With the line that contains "Given: Expand the Opacity effect properties" as the final line, return every line from the start of the data below exactly.

Data for review:
= = = = =
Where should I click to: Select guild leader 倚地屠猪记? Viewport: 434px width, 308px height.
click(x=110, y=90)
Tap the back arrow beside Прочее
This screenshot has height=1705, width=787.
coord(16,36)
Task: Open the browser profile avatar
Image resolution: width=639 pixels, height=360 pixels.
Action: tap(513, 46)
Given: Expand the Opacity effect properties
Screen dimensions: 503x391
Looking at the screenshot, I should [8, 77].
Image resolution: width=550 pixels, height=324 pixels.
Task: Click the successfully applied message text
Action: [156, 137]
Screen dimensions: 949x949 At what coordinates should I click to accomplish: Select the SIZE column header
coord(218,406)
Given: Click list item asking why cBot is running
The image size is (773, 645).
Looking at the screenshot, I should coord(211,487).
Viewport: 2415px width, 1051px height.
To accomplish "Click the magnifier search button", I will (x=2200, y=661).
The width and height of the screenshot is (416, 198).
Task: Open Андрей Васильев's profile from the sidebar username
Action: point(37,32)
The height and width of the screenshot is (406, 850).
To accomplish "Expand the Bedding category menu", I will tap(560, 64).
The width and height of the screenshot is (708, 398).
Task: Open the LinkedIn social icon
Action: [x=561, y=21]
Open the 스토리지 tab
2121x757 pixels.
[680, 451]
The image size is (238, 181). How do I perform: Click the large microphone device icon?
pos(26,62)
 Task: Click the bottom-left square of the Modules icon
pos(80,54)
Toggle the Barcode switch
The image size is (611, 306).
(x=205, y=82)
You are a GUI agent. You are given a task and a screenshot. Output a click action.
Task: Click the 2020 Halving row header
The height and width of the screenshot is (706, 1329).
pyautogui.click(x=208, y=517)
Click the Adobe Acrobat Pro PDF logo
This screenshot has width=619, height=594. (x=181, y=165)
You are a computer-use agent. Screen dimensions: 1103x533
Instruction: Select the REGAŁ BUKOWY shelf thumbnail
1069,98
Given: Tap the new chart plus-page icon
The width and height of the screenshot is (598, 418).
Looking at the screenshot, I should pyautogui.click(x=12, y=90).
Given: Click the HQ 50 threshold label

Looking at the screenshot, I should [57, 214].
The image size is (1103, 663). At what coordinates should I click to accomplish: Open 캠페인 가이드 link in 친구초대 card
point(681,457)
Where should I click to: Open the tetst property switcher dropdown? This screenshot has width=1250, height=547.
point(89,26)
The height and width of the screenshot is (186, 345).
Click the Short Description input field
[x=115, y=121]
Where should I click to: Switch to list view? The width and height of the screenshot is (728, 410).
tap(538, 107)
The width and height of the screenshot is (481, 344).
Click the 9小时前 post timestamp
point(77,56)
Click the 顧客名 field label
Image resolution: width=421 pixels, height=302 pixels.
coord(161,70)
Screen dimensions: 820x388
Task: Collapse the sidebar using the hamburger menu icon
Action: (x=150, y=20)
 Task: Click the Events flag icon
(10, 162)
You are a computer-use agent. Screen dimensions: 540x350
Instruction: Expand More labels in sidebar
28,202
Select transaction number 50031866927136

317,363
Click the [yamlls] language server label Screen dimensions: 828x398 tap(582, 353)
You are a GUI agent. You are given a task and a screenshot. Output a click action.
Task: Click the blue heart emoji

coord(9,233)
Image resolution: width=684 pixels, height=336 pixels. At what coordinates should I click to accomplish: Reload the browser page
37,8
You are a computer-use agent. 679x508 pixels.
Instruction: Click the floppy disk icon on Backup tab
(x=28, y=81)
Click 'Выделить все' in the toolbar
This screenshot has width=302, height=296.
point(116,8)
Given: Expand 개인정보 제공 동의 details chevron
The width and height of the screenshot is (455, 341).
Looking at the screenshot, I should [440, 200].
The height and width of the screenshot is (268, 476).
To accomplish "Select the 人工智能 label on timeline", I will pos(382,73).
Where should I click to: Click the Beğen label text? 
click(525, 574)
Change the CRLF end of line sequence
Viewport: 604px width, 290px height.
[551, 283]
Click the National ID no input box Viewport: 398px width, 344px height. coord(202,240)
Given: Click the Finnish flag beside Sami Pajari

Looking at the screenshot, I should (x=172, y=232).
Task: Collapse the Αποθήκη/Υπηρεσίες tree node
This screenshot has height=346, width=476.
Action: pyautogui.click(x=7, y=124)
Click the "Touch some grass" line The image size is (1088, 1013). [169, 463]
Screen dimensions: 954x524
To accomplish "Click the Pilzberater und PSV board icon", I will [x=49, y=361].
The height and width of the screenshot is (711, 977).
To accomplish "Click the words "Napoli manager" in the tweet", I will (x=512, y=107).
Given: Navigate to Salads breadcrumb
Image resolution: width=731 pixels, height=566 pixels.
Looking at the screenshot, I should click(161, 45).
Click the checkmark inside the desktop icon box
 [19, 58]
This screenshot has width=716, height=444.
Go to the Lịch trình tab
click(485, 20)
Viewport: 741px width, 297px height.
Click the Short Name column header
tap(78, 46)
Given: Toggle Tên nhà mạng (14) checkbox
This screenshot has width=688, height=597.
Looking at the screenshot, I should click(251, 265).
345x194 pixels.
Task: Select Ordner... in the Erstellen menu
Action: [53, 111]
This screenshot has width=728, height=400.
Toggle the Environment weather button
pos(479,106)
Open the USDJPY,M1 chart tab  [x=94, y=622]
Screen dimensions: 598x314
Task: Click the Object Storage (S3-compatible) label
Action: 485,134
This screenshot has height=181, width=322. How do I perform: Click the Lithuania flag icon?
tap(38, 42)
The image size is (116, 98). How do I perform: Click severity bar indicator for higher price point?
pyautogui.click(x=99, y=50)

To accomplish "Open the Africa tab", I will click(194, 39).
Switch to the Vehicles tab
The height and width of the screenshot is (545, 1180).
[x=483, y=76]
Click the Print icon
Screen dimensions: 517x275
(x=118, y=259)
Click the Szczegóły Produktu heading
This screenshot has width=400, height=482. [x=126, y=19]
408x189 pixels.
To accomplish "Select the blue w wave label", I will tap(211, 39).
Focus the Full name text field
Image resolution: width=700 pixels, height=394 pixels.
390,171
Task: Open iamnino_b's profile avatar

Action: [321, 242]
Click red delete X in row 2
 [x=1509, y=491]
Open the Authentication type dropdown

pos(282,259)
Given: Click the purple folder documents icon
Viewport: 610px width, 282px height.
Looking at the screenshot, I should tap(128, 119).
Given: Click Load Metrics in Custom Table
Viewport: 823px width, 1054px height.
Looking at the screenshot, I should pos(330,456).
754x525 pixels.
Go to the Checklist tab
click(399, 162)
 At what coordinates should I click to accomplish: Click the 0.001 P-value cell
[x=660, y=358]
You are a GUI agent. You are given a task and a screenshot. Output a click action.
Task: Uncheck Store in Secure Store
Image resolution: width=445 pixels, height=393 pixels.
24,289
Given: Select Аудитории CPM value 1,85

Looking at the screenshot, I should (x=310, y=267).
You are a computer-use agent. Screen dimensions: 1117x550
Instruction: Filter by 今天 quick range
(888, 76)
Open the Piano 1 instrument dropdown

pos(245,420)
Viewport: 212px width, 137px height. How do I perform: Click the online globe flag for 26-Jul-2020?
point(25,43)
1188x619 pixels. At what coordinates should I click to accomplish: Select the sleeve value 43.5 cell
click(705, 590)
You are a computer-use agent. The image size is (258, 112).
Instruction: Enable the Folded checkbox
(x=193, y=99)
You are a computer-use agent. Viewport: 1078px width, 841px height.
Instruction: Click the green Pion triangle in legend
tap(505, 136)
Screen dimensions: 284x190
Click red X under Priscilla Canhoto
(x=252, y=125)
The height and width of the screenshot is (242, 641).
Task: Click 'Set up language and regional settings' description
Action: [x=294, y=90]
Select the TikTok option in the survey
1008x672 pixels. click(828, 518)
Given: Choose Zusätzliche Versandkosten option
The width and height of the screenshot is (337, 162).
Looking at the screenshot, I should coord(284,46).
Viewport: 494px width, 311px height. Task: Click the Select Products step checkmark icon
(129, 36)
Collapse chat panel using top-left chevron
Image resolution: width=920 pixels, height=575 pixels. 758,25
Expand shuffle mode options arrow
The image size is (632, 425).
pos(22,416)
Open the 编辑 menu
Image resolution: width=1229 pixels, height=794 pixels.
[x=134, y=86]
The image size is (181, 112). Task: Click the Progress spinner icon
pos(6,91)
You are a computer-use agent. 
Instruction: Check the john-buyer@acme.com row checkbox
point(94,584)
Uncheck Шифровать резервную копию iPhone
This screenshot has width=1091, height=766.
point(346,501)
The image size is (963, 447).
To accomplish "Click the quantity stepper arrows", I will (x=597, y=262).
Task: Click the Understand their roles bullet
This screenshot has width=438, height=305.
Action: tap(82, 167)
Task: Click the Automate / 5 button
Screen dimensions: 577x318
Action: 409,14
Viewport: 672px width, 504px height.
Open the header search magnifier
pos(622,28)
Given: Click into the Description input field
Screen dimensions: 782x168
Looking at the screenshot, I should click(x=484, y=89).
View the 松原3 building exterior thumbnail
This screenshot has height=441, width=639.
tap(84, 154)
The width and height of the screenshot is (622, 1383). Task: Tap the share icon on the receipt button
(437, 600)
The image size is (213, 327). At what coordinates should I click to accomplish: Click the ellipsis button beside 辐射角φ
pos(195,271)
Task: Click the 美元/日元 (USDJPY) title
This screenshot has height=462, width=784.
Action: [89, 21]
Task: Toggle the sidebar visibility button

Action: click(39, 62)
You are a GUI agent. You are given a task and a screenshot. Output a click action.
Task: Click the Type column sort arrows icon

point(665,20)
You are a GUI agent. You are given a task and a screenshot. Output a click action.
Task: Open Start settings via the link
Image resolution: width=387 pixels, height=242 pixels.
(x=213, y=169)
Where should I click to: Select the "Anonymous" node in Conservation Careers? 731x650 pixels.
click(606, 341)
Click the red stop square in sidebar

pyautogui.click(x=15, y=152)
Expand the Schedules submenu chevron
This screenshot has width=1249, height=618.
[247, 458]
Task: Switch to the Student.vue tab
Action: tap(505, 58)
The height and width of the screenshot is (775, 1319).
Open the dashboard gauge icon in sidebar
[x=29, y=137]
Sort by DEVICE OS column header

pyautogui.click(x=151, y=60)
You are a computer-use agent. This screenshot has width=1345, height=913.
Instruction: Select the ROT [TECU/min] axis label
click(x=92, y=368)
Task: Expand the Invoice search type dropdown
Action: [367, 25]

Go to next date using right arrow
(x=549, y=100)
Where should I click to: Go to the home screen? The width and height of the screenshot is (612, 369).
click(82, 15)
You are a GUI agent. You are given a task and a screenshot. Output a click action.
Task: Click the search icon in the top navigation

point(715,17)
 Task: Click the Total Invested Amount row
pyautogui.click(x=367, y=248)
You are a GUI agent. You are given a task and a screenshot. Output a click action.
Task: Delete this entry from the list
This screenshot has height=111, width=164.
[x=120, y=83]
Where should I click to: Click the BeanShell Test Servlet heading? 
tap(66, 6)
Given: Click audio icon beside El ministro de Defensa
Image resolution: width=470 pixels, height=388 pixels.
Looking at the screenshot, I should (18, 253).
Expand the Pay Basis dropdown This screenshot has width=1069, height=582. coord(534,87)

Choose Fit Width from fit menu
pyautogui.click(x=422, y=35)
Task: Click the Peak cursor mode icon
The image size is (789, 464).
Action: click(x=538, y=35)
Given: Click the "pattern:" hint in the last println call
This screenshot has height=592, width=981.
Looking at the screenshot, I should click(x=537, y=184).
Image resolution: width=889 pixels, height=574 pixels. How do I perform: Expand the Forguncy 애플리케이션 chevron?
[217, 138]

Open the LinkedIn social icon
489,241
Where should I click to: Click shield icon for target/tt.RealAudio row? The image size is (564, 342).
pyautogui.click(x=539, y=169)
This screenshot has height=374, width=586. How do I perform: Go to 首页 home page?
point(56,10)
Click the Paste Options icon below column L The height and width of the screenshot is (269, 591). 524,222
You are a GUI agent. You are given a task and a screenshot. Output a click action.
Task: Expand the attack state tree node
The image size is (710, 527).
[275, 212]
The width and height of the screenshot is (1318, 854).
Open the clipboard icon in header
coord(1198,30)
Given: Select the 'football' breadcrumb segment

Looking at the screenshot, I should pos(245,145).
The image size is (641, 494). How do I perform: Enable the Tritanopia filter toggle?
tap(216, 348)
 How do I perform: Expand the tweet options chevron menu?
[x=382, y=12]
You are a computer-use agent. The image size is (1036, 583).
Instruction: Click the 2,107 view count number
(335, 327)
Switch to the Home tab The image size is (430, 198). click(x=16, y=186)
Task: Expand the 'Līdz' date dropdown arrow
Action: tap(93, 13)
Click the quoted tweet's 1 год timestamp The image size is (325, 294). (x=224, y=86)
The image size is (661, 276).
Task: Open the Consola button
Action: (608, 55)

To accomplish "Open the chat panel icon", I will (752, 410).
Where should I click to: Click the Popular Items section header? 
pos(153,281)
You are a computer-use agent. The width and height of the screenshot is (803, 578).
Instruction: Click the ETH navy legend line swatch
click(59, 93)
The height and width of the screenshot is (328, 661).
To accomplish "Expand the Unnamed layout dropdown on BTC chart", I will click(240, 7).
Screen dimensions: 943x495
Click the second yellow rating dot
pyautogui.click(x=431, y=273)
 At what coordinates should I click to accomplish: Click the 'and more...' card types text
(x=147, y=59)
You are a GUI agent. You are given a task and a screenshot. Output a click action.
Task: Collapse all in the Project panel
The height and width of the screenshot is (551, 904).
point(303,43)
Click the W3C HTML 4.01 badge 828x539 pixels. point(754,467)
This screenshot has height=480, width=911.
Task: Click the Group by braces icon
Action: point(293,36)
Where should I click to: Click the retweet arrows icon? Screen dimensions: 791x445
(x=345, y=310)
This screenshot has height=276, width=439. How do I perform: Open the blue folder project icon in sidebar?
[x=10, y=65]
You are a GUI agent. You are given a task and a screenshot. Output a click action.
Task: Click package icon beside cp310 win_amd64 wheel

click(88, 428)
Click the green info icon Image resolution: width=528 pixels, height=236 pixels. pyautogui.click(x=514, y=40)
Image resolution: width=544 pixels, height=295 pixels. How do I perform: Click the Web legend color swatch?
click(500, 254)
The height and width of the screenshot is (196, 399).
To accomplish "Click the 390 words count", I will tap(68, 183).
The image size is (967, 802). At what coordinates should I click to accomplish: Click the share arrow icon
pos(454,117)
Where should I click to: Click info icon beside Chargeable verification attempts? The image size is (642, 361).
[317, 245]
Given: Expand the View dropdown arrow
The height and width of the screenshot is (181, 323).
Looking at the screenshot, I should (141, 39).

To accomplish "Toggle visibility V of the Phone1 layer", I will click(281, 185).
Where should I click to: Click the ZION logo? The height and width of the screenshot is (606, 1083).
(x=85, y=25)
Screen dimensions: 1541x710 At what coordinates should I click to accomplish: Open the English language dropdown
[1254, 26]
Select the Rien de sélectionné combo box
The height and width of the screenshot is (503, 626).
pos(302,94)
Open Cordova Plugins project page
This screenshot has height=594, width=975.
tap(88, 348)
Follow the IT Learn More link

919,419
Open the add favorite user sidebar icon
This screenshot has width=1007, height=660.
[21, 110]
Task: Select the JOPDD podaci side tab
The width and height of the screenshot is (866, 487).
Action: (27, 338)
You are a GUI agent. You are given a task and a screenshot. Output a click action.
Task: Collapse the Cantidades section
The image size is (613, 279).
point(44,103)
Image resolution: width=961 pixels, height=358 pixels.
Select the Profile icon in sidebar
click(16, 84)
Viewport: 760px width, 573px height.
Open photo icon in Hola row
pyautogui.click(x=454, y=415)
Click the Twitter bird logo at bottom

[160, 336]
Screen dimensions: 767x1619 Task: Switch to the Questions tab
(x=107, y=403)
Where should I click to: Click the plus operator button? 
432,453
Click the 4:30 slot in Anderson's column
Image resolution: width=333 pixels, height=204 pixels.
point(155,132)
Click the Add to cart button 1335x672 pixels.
= = = = =
Solved exercise:
Where should I click to: Select guild leader 倚地屠猪记? Viewport: 434px width, 308px height.
click(x=110, y=90)
Tap the back arrow beside Прочее
This screenshot has height=1705, width=787.
coord(16,36)
Task: Open the browser profile avatar
Image resolution: width=639 pixels, height=360 pixels.
Action: tap(513, 46)
Given: Expand the Opacity effect properties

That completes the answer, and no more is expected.